La proposition de la Commission constitue l'une des plus importantes
réformes auxquelles ont été soumis les accords
d'association depuis l'entrée en vigueur du Traité de Rome. Elle
s'inspire de la «
déclaration concernant les Pays et
Territoires d'Outre-Mer
» annexée à l'acte final du
Traité d'Amsterdam et de la communication de la Commission
intitulée
« Réflexions sur le statut des PTOM
associés avec la CE et orientations sur PTOM 2000
» en
date du 20 mai 1999. La proposition de décision d'association pour la
période 2001-2007
comporte
trois axes
:
- une promotion plus efficace du développement économique et
social des PTOM : une aide soutenue serait accordée aux PTOM les
moins avancés, fondée sur une répartition du IXème
FED prenant largement en compte le PIB par habitant et la population, et les
PTOM seraient éligibles à un nombre élargi de programmes
communautaires ;
- un approfondissement des relations économiques entre les PTOM et
l'Union européenne ;
- une meilleure prise en compte de la diversité et de la
spécificité de chaque PTOM, y compris en ce qui concerne la
liberté d'établissement.
La
répartition de l'aide programmable
au titre du IXème
FED est en outre la suivante concernant les PTOM
français :
En millions d'euros |
VIIIème FED |
IXème FED |
Nouvelle-Calédonie |
15,8 |
13,75 |
Polynésie française |
14,1 |
13,25 |
Wallis-et-Futuna |
6,4 |
11,5 |
Mayotte |
10 |
15,2 |
Saint-Pierre-et-Miquelon |
4 |
12,4 |
Total pour les PTOM français |
50,3 |
66,1 |
Montant global pour l'ensemble des PTOM |
105 |
126,5 |
Part revenant aux PTOM français |
47,9% |
52,3% |
Si les
PTOM français voient globalement leur part accrue dans la
répartition de l'aide programmable, cette augmentation profite
exclusivement à Wallis-et-Futuna, à Mayotte et à
Saint-Pierre-et-Miquelon. La Nouvelle-Calédonie et la Polynésie
française voient en effet les montants qui leur sont alloués
baisser en valeur absolue.
S'agissant des liens entre les PTOM et l'Union européenne,
précisons enfin que
le
passage à l'euro
n'est
pas prévu pour ces territoires
et que le protocole n° 13
du Traité de Maastricht permet à la France de conserver une
monnaie qui leur est spécifique.
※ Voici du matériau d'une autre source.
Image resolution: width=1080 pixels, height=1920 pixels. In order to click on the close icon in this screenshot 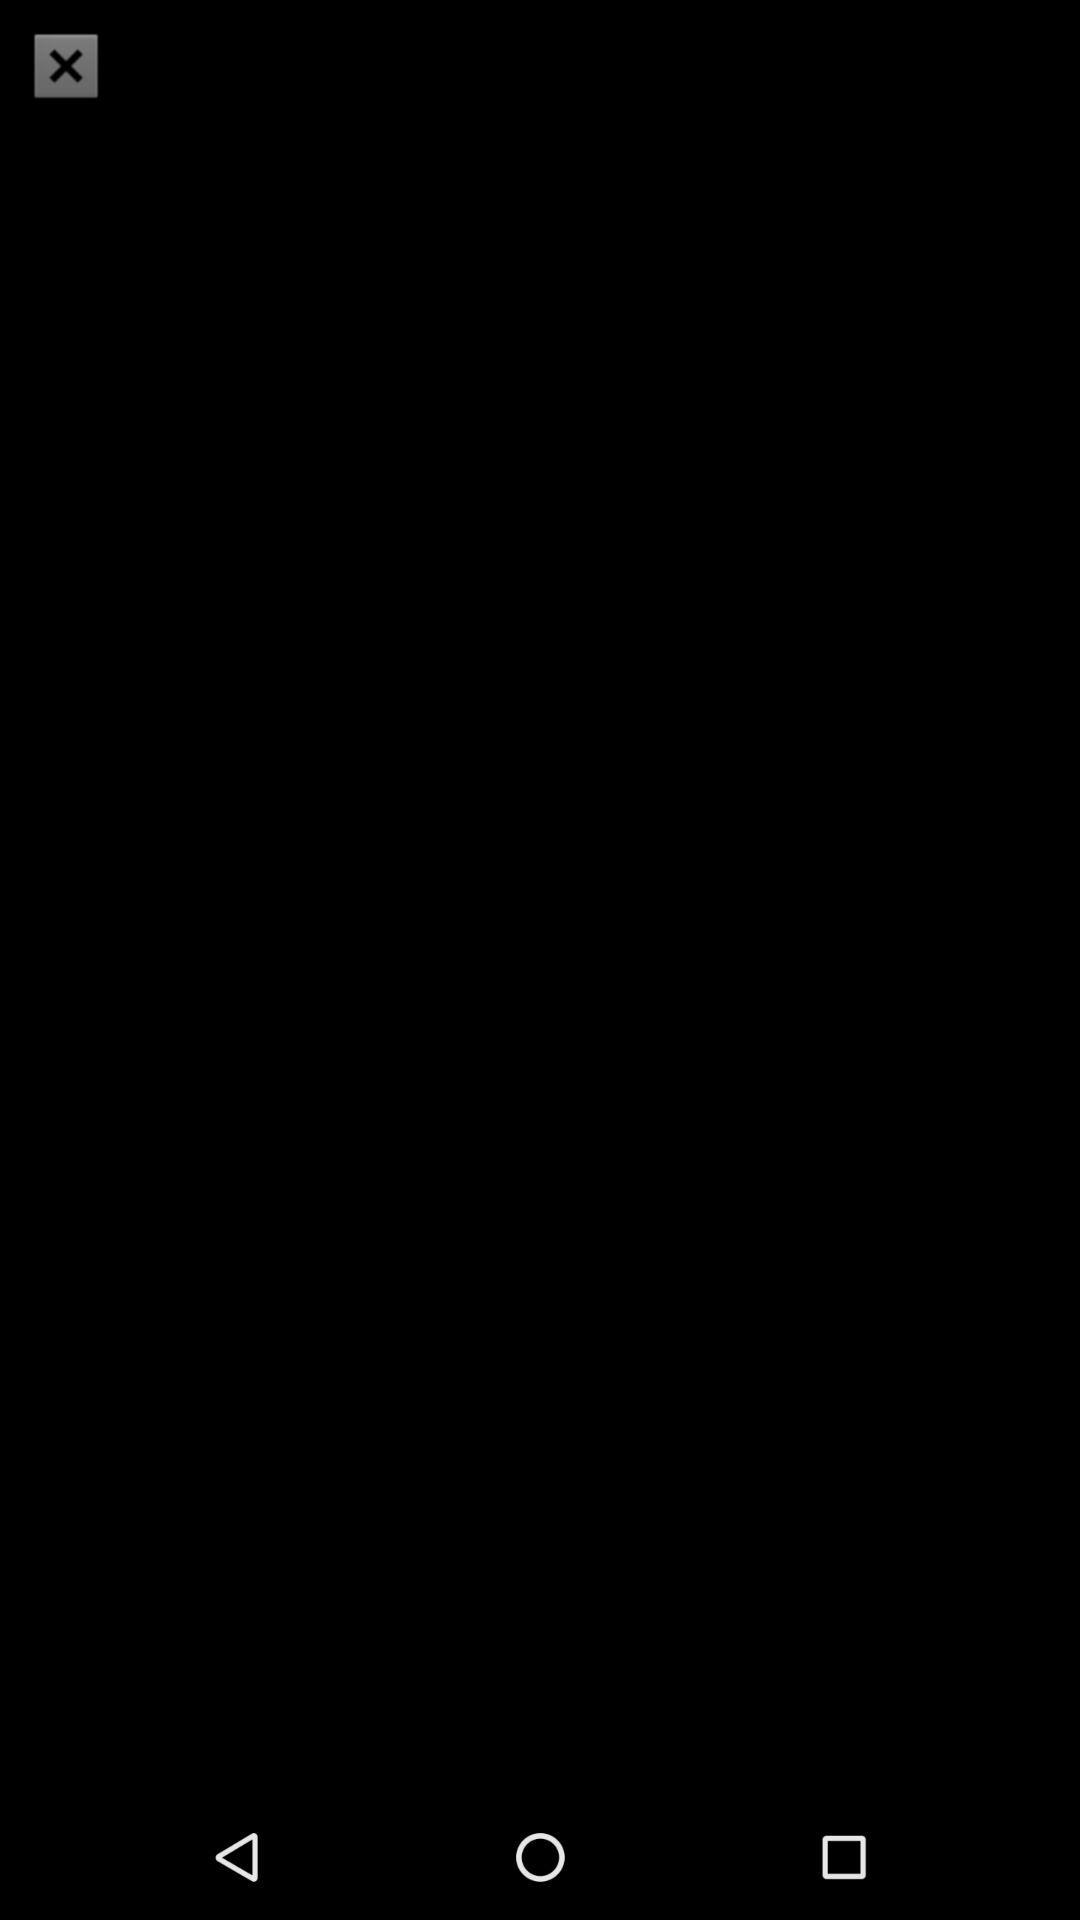, I will do `click(64, 70)`.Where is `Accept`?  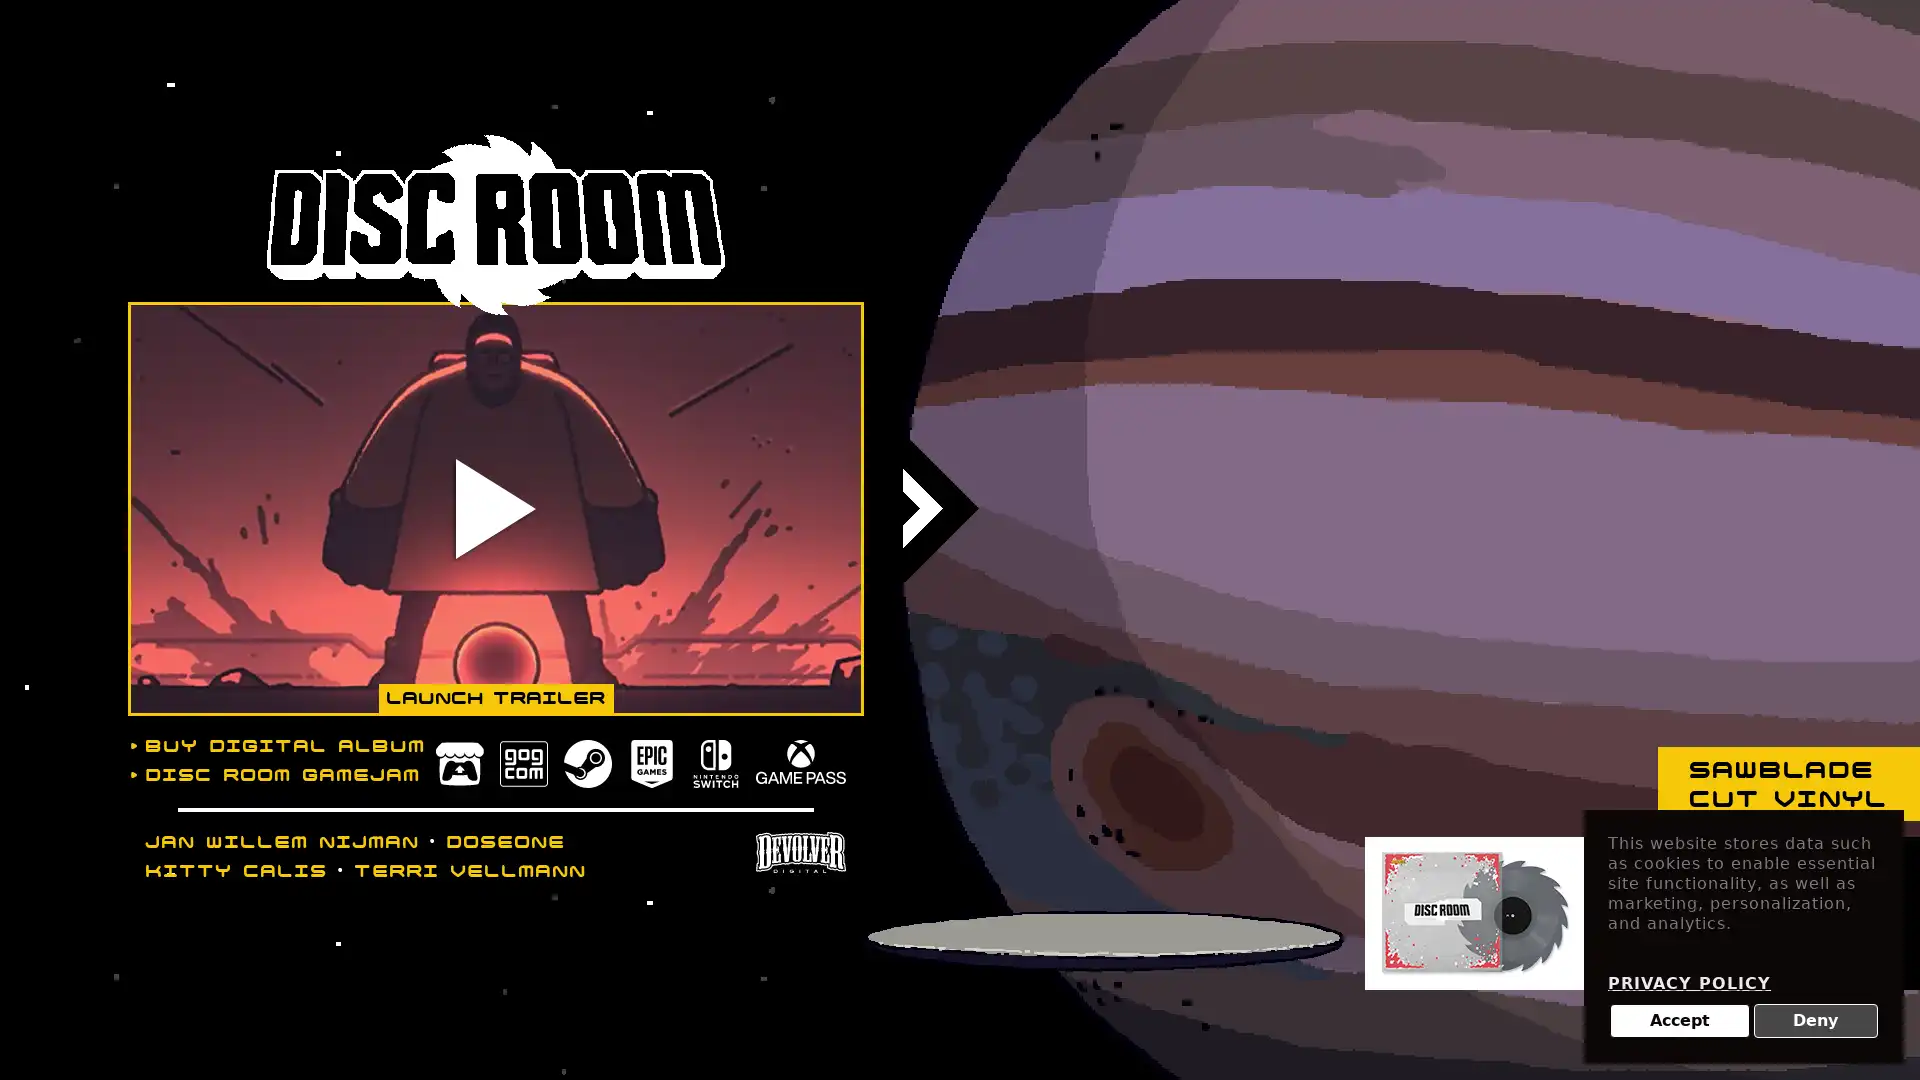 Accept is located at coordinates (1679, 1021).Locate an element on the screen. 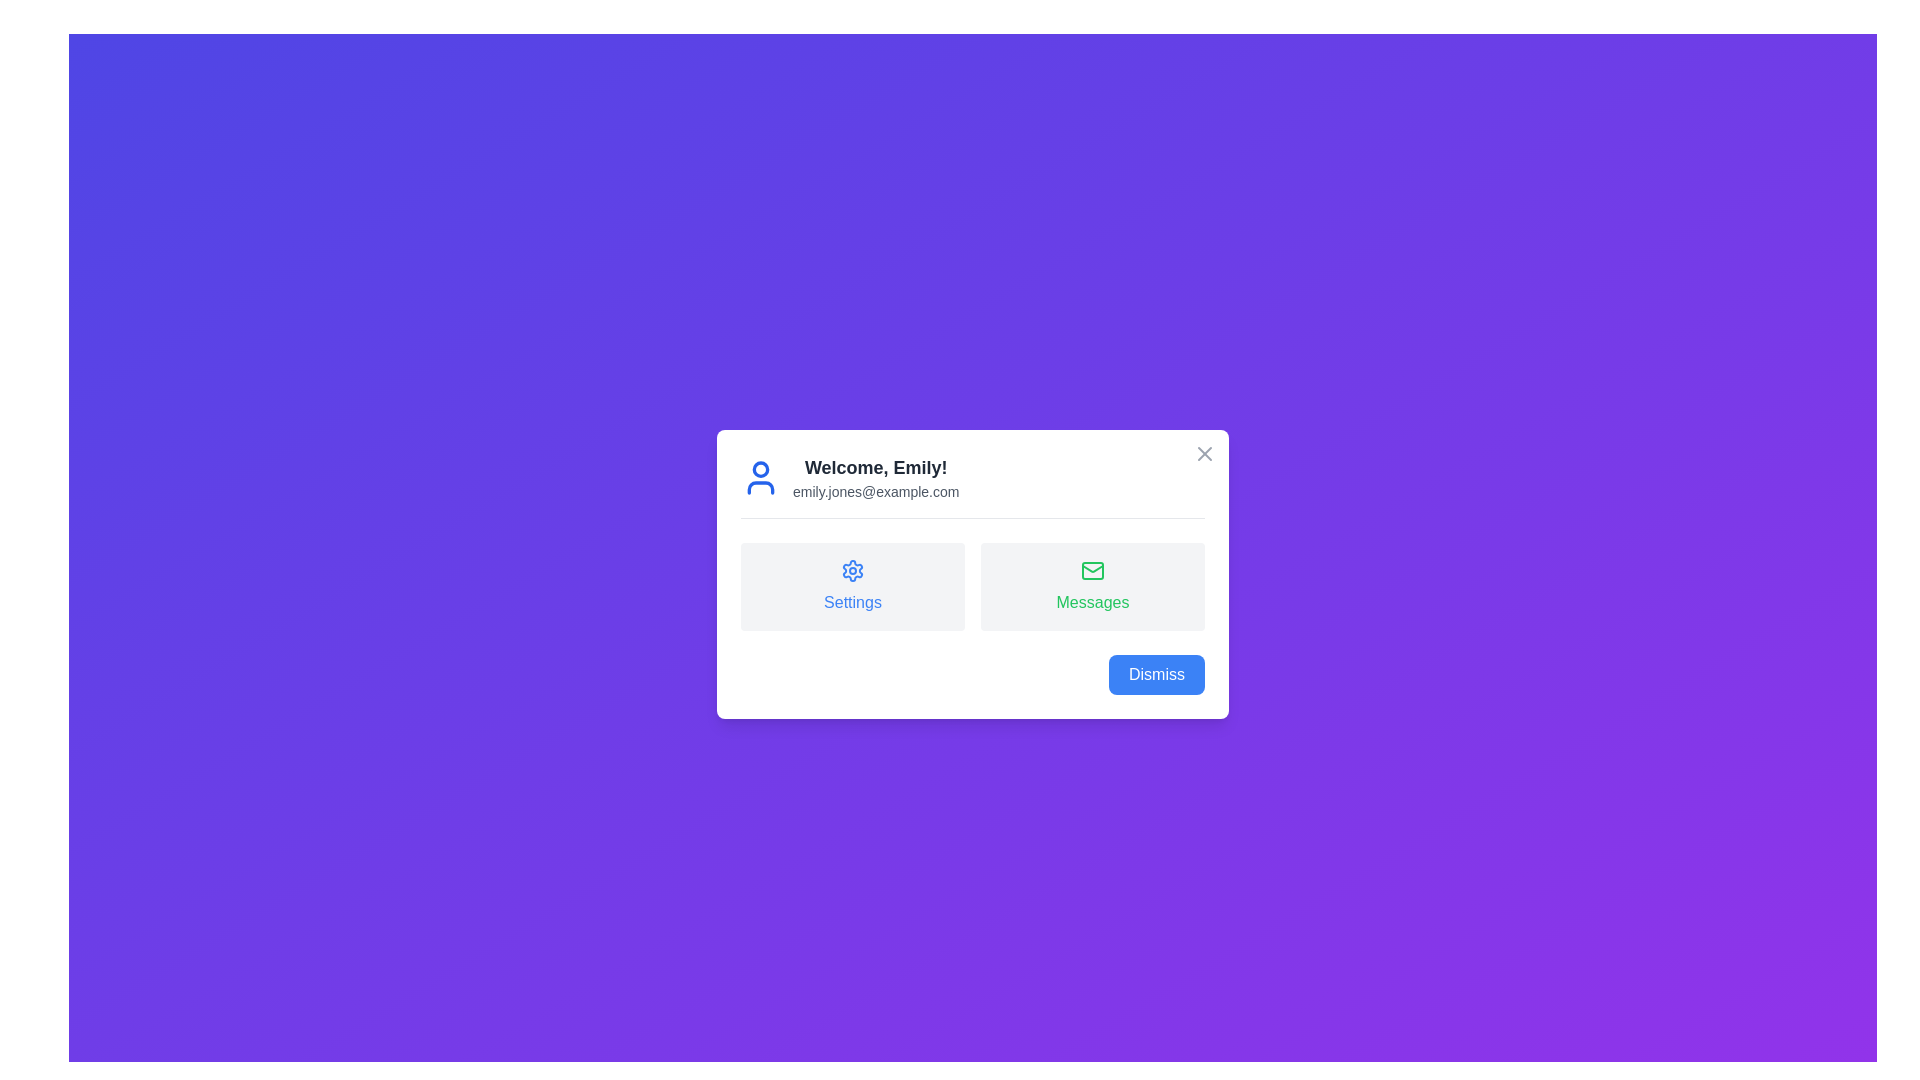 This screenshot has width=1920, height=1080. the Close icon (diagonal cross) inside the SVG element located at the top-right corner of the card interface is located at coordinates (1203, 453).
Le franc CFP, émis par
l'Institut d'émission d'outre-mer, dont la parité a
été fixée le 31 décembre 1998 à
8,38 euros pour 1.000 francs CFP, continuera à avoir cours
légal.
*
Sous le bénéfice de l'ensemble de ces observations, votre commission des Lois a émis un avis de rejet des crédits consacrés aux territoires d'outre-mer et à la Nouvelle-Calédonie dans le projet de budget du secrétariat d'État à l'Outre-mer pour 2002.